Re: Idea for preventing OOM in continuous queries of Flink SQL by implementing a "spillable" StateTable
> I am currently dealing with an OOM issue caused by continuous queries in Flink SQL (for example, a GROUP BY clause without a window). After looking into Flink's Runtime & Core module, I found that as time goes by, StateTables in the HeapKeyedStateBackend grows larger and larger, because there are too many potential keys to be put into the memory (and GC is taking up most of the CPU time, usually for 20 seconds and more), eventually crashing the job or even the entire JobManager.
did you consider increasing the parallelism to solve the problem? If your machine has enough cores and memory, running more JVMs can have the benefit of smaller per-JVM heap sizes. I think also that GC tuning and future progress in GC algorithms like Shenandoah can potentially bring improvements for this problem.
> Therefore, I am now thinking of implementing a "spillable" StateTable that could spill the keys together with values into disk (or StateBackends like RocksDB) when heap memory is going to deplete. And also when memory pressure alleviates, the entries could be put back. Therefore, contrary to using RocksDB alone, Flink's throughput would not be affected if there is no need for a "spill" (when heap memory is enough
> I am not sure if the Flink community has some plans in dealing with the OOM issue caused by large number of keys & states in the heap (except for using RocksDB alone because the throughput would be rather slow when heap memory is enough), and whether my plan has any serious flaws, making it not worth doing, like making checkpointing process harder to be consistent, or greatly reducing the throughput because of the additional lookup cost, etc.?
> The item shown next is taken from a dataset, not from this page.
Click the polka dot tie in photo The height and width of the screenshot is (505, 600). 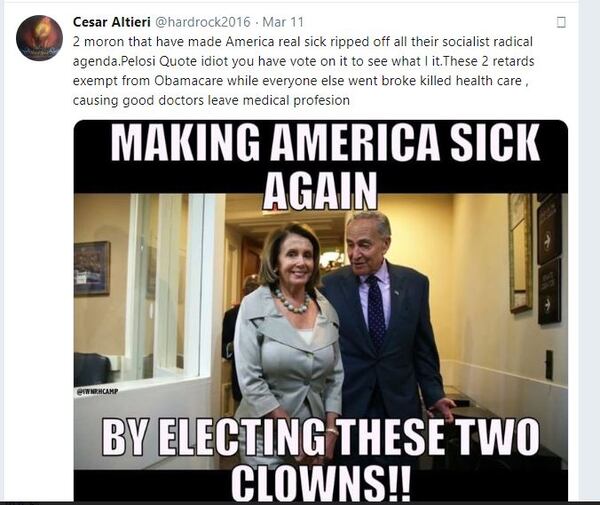pos(376,311)
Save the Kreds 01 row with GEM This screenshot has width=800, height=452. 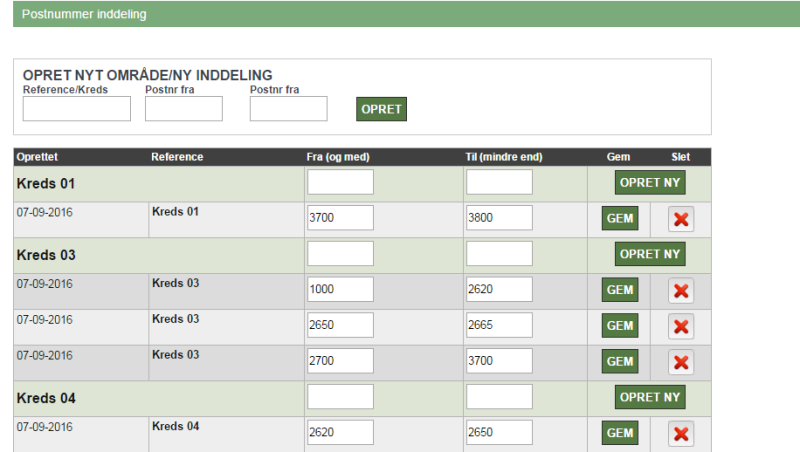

We were also thinking about this, but the feature was never important/requested enough to make it on the shortlist for a release. I think it is not just as easy as „spilling“ makes it sound. For example, how does the spilling deal with updates? Eventually you might need to write them back to disk and you should have a strategy that will not kill you with random I/O. Probably you might end up implementing something similar to RocksDB, which is why I could see an argument for rather wrapping the RocksDB backend with an in-memory cache than enhancing the heap backend with spilling. You also need to consider the use-case and key-distribution pattern. Does it have hot/cold keys? Or maybe not an a lot of keys competing for a small cache? What cache replacement strategy makes sense, maybe some LRU-K or Clock?
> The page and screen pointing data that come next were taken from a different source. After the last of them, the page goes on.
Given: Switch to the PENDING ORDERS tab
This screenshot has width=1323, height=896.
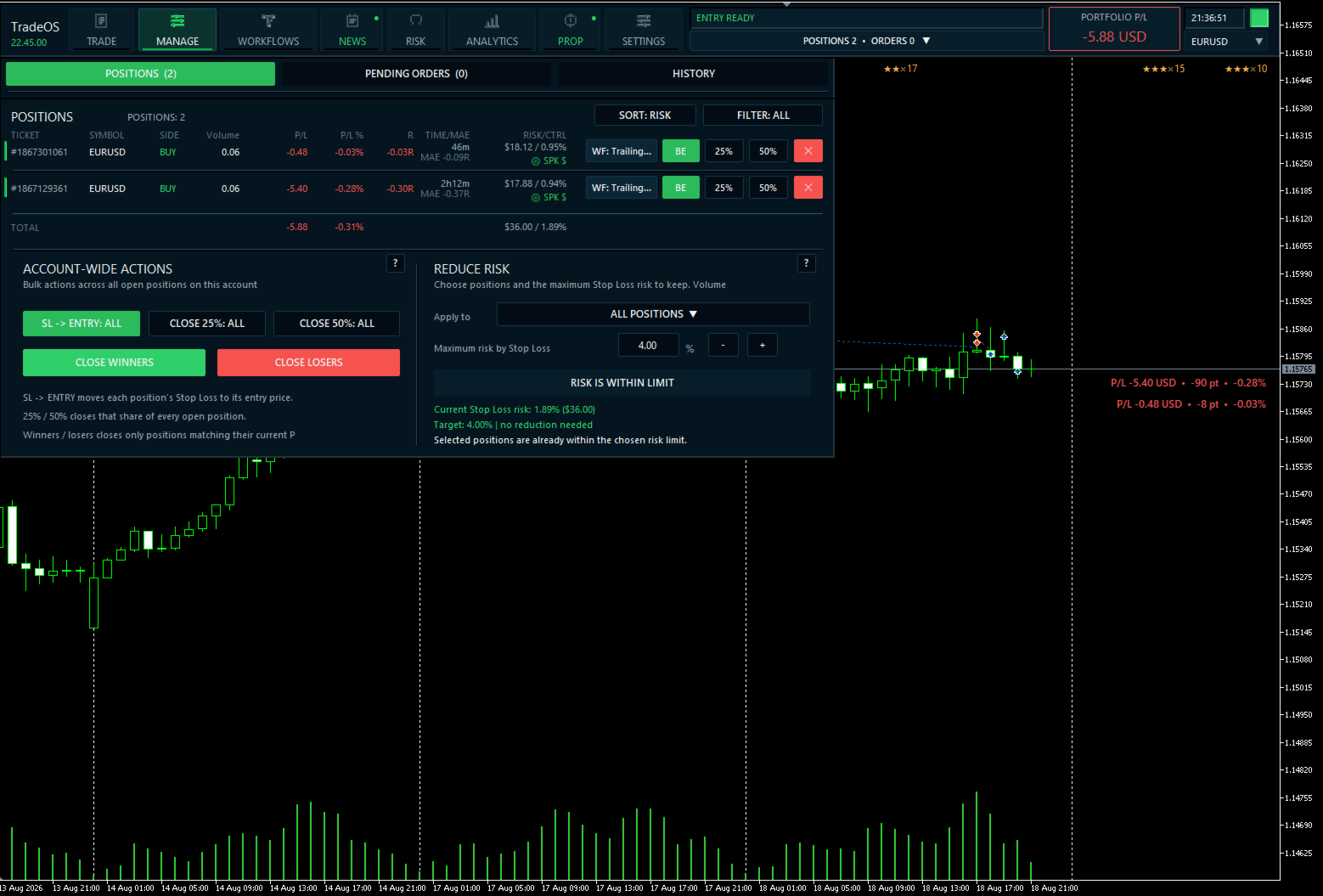Looking at the screenshot, I should (416, 74).
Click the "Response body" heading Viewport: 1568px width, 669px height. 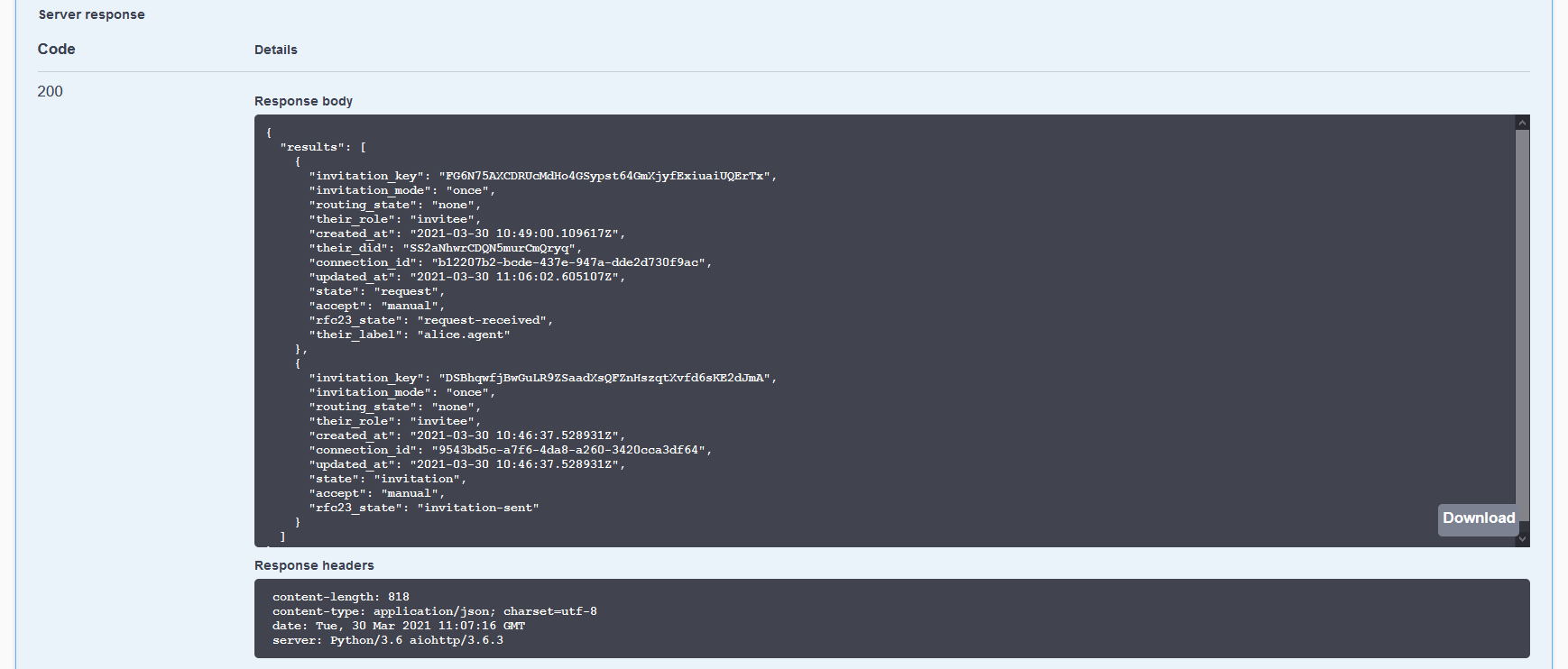click(x=303, y=101)
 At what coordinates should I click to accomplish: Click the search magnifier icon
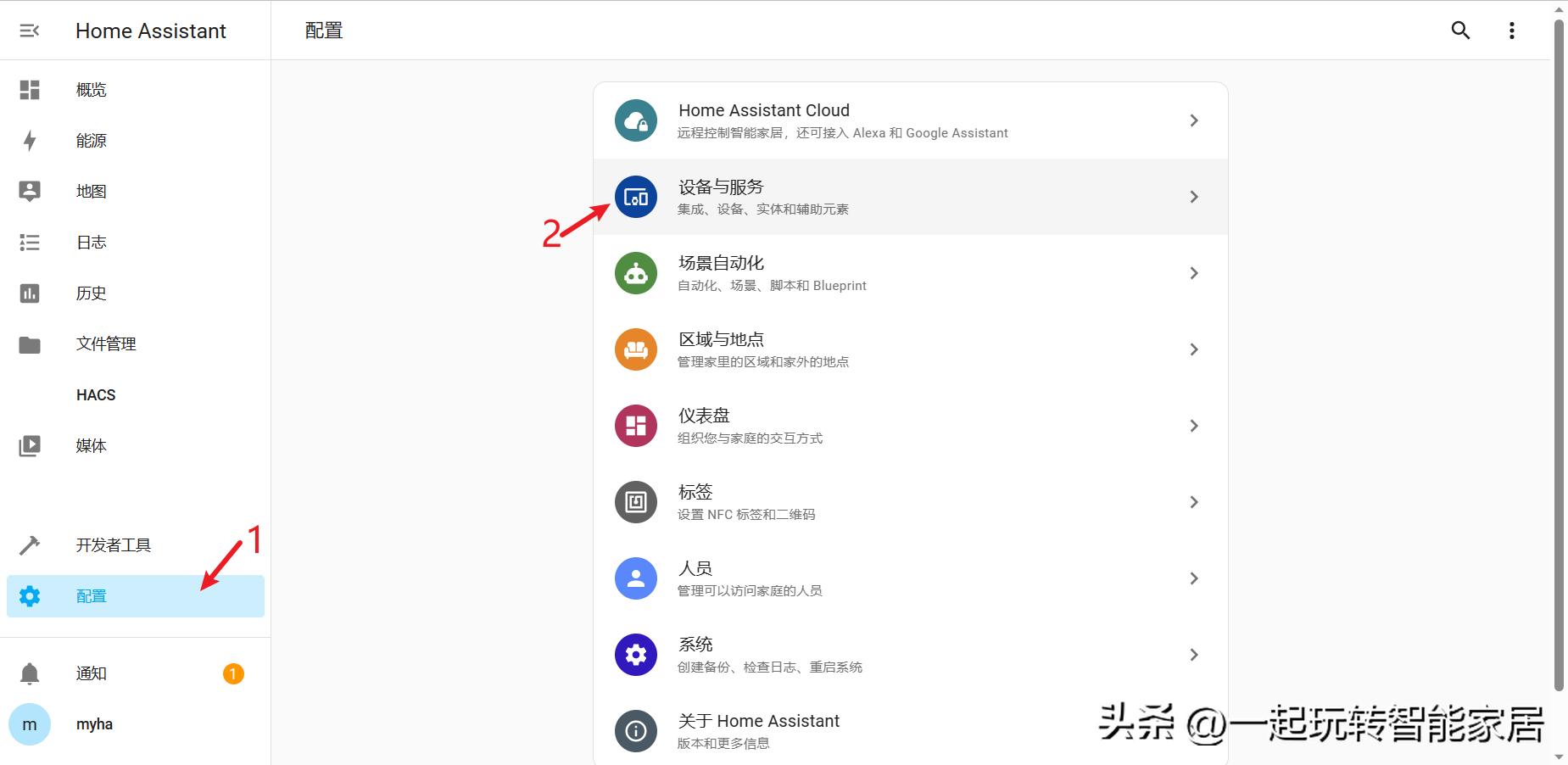(1460, 30)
Another aspect is also when and how to sync between the cache/RocksDB or heap/spilling partition (e.g. write-though vs write-back), so that the checkpoint is consistent and at the same time, we don’t have a blocking behaviour when a checkpoint starts. E.g. write-through will still keep a serializer overhead in your main processing loop or some background thread (that might lead to some latency/blocking if it cannot keep up), write-back might stall checkpoints because changes need to be published first.
So, yes there are ideas floating around, but it is not as trivial as it might look at first and it never made it into an important-enough feature because the alternatives (scaling out, Rocks) seem good enough for most people.